AngularJs vs EmberJs

Finite State Machine in AngularJs' Router

AngularJs' choice of a finite state machine places a significant impact on its routing capability.

In traditional websites, most pages would share common sections, such as the header, footer, navigation menu, and side bars. The more complex ones shared more than that - perhaps the site had several pages dedicated to "Games", and several pages dedicated to "Stories". All the "Games" pages would share a certain section, that would not be present in the "Stories" pages. Similarly, all the "Stories" pages would share a certain section, that would not be present in any of the "Games" pages.

In AngularJs, you may apply the ngView directive to a DOM element. When the URL changes, the router determines the new MVC state of the application, and the contents of the ngView element are removed, and rendered using the new MVC state.

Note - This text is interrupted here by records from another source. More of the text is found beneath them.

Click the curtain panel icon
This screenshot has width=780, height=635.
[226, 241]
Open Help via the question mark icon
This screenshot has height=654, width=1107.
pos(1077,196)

Since the router is driven by a finite state machine under the hood, there can only be one ngView rendered within the application at any time. This, of course, precludes us from implementing the scenario above, with the "Games" and "Stories" sections in the scenario described above.

Workarounds

The techniques employed by AngularJs developers to get around this generally fall into in one of two categories:

  • Simply repeat the content in the templates, and code in the controllers, for the states with shared content
  • Do not use AngularJs' router, and instead use a 3rd party library, ui-router, which provides an alternative router that uses a hierarchical state machine.

Some from the AngularJs core team have identified this as a problem, and have drafted this proposal for router design in AngularJs 2.0. It draws inspiration from EmberJs' router, and a few others. Thus, it appears that AngularJs may have support for this in future versions, as there has been a significant community demand for this feature.